Machiavelli Clay foolishly invades the Cumberland country on a broad mission of personal politics, and he like Statesman Adams makes a speech. Machiavelli Clay, however, does not talk of Oregon, or Texas, or what shall be the nation's foreign policy, whether timid or warlike. His is wholly and solely a party oration, and in it he pays left-handed tribute to Aaron Burr, dead a decade. Machiavelli Clay escapes no better with his offensive eloquence than does Statesman Adams. The perilous old General from his Hermitage is instantly out upon him with another open letter, of which the closing paragraph says:

How contemptible does this lying demagogue appear, when he descends from his high place in the Senate, and roams over the country retailing slanders against the dead.”

The General is much refreshed by these outbursts, and, in that contentment of soul which follows, resolves to join the church. Long ago he promised the blooming Rachel, fast asleep at the foot of the garden, that once he be free from the muddy yoke of politics he will accept religion, and now he keeps his word. He unites himself with the congregation which worships in that little chapel, aforetime built for the blooming Rachel, and, upon his coming into the fold, there arises vast rejoicing throughout the ardent length and breadth of Cumberland Presbyterianism.

The pastor, Dominie Edgar, calls often at the Hermitage; for he feels that the General may require some special spiritual grooming. One day he observes that convert's saw-handles, oiled and neat and ready for blood, on a mantel, prayerfully crossed beneath a portrait of the blooming Rachel. The good dominie is shocked, but does not show it. He picks up one of the saw-handles.

“This has seen service, doubtless,” he remarks tentatively.

“Ay!” responds the General grimly; “it has seen good service.”

Dominie Edgar puts the saw-handle back in place, and his curiosity pushes no farther afield. He rightly conjectures it to be the weapon which cut down the slanderous Dickinson, and mentally holds that it will more advantage the soul of his convert to touch as scantily as may be upon topics so ferocious. Shifting his ground, Dominie Edgar asks:

“General, do you forgive your enemies?”

“Parson,” says the convert, “I forgive my enemies, and welcome. But I shall never”—here he points up at the portrait of the blooming Rachel, which seems to lovingly follow his every motion with its painted patient eyes—“I shall never forgive her enemies. My feud shall follow them, and the memory of them, to the end of time.”

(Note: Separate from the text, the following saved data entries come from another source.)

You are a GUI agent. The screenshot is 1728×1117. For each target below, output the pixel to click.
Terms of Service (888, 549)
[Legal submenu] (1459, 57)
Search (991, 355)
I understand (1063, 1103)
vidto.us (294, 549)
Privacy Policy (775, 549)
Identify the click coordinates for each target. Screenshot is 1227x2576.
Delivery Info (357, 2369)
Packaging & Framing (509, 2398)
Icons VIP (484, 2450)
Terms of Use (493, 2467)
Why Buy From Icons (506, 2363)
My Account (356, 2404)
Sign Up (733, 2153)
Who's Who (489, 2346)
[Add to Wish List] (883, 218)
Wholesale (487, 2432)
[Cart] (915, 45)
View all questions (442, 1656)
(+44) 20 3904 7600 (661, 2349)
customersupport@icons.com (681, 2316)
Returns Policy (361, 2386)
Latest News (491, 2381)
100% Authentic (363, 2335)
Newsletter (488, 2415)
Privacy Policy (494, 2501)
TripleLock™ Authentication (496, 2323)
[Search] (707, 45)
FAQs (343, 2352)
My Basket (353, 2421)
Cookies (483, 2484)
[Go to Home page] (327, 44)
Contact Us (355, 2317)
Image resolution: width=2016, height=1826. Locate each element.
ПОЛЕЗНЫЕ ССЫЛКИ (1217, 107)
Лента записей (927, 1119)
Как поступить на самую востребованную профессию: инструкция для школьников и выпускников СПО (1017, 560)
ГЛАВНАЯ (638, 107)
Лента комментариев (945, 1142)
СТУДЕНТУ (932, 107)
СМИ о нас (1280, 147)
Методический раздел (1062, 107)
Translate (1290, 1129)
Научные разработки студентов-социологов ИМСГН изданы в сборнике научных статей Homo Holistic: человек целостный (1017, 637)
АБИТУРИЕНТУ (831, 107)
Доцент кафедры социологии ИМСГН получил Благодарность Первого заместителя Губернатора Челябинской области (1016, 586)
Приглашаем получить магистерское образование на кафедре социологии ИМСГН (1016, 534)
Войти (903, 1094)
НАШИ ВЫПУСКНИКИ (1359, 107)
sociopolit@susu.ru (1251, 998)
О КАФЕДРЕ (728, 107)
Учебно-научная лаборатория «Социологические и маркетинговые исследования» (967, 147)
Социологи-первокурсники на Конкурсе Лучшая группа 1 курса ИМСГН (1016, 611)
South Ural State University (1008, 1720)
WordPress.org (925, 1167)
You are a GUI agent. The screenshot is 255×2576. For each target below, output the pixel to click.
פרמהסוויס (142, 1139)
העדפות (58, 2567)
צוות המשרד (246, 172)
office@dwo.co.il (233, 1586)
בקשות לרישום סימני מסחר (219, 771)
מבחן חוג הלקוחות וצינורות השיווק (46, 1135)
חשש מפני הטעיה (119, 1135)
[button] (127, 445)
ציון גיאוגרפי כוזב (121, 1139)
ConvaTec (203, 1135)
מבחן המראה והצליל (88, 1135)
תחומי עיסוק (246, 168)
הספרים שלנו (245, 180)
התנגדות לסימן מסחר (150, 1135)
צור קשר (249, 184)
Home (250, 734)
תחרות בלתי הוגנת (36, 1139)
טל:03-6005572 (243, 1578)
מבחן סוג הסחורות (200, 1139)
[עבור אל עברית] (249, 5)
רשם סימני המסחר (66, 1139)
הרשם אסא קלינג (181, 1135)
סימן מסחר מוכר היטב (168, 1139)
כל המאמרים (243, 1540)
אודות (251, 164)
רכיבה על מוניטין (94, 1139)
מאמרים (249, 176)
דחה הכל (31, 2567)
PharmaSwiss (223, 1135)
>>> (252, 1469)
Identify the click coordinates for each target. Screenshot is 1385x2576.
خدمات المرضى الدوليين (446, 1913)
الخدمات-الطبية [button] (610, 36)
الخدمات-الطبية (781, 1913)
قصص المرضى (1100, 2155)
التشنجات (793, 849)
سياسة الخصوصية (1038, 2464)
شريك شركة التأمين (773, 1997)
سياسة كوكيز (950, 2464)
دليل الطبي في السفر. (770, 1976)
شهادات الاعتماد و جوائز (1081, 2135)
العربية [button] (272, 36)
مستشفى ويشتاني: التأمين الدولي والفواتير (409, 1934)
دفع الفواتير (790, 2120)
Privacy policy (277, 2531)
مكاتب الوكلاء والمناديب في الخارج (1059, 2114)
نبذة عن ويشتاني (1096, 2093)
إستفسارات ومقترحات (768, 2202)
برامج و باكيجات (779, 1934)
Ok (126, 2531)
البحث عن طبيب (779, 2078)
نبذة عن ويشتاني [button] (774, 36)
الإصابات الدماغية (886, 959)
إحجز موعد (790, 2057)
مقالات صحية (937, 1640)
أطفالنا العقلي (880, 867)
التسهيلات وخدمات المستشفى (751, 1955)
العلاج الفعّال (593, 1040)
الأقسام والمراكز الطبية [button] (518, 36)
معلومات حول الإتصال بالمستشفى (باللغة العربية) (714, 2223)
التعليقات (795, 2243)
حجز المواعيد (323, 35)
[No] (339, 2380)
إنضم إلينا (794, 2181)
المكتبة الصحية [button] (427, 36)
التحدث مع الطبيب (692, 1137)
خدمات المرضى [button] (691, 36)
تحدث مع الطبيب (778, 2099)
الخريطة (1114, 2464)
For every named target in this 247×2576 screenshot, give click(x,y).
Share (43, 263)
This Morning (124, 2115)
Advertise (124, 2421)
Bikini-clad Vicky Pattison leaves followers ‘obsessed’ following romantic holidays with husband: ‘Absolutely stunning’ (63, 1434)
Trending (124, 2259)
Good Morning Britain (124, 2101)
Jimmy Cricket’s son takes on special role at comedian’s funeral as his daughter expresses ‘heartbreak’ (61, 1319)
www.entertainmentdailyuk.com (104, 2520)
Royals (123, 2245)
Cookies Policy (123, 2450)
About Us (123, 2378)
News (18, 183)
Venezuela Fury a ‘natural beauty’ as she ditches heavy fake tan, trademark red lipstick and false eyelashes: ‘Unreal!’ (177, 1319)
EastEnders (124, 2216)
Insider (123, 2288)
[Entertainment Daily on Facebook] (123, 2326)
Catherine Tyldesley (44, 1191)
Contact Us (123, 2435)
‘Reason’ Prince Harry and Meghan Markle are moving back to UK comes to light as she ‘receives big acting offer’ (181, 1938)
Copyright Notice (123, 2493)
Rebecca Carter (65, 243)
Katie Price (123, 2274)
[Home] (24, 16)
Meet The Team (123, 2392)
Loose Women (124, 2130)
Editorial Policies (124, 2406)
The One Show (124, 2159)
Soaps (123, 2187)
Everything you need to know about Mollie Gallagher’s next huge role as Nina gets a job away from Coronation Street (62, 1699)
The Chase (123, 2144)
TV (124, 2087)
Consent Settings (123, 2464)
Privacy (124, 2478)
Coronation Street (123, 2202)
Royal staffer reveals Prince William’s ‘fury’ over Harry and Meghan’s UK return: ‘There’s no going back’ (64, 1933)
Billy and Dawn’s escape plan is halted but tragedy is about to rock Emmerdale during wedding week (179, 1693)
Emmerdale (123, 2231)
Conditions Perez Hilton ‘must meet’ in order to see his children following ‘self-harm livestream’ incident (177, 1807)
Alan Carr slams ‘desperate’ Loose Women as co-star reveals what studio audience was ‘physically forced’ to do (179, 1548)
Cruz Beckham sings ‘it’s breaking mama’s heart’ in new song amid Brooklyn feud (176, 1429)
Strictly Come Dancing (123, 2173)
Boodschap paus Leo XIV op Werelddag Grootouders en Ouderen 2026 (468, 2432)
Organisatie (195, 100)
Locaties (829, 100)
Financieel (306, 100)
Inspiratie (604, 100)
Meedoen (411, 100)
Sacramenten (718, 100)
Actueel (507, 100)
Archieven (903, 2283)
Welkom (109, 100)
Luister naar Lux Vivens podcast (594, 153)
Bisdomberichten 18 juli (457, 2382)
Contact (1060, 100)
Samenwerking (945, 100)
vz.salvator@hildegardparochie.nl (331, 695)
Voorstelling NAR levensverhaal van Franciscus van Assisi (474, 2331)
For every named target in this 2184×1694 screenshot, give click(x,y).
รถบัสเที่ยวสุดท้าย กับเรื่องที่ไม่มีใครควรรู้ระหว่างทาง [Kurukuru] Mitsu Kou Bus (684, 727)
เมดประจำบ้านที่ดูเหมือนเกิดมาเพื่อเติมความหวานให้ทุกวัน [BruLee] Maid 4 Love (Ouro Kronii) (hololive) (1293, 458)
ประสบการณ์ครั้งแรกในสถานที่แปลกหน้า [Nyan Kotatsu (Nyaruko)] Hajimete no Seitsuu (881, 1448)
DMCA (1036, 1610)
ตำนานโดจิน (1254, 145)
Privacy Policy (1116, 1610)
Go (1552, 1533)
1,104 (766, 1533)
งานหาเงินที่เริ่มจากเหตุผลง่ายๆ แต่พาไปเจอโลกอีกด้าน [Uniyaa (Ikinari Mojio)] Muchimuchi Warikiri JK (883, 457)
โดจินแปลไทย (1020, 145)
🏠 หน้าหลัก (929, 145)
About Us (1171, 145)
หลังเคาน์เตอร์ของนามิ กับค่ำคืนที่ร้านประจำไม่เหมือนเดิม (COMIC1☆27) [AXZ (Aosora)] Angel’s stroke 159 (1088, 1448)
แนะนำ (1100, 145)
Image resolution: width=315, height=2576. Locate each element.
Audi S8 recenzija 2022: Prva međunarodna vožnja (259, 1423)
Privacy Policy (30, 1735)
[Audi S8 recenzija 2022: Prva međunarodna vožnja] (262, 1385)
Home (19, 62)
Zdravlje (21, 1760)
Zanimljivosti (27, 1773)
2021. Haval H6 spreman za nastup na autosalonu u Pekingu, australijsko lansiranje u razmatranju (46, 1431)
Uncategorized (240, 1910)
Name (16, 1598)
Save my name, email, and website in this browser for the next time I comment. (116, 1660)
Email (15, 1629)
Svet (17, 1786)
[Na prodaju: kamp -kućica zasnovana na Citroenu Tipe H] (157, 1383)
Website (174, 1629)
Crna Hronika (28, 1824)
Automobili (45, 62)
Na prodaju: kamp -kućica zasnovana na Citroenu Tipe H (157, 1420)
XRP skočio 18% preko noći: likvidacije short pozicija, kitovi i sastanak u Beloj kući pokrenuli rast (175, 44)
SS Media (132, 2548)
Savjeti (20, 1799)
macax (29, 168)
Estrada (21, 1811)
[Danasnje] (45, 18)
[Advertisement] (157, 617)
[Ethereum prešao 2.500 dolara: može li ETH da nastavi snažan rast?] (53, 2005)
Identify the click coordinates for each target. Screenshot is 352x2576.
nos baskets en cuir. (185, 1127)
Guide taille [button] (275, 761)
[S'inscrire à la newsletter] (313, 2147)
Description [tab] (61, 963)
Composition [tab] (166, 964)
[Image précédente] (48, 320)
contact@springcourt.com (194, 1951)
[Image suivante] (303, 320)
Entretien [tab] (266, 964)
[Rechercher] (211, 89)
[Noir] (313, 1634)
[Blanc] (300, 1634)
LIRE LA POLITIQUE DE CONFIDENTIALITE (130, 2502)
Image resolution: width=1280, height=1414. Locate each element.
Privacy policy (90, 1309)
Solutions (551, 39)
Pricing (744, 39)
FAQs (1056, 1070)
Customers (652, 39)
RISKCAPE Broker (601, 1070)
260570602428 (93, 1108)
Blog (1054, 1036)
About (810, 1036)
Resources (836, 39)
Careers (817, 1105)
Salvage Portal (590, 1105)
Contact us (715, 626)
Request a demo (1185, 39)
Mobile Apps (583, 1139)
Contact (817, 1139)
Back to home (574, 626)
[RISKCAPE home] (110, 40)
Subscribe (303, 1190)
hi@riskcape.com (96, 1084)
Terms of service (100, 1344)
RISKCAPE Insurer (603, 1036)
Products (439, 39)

Dominie Edgar sits down with his convert to show him the error of his obdurate ways. He lectures cogently. It is to be feared, however, that his doctrinal seed of forgiveness falls upon hard, intractable ground; for, while the convert says never a word, the lecture serves but to light again in those blue eyes what lamps of hateful battle burned there on a certain fierce May morning in that popular Kentucky wood.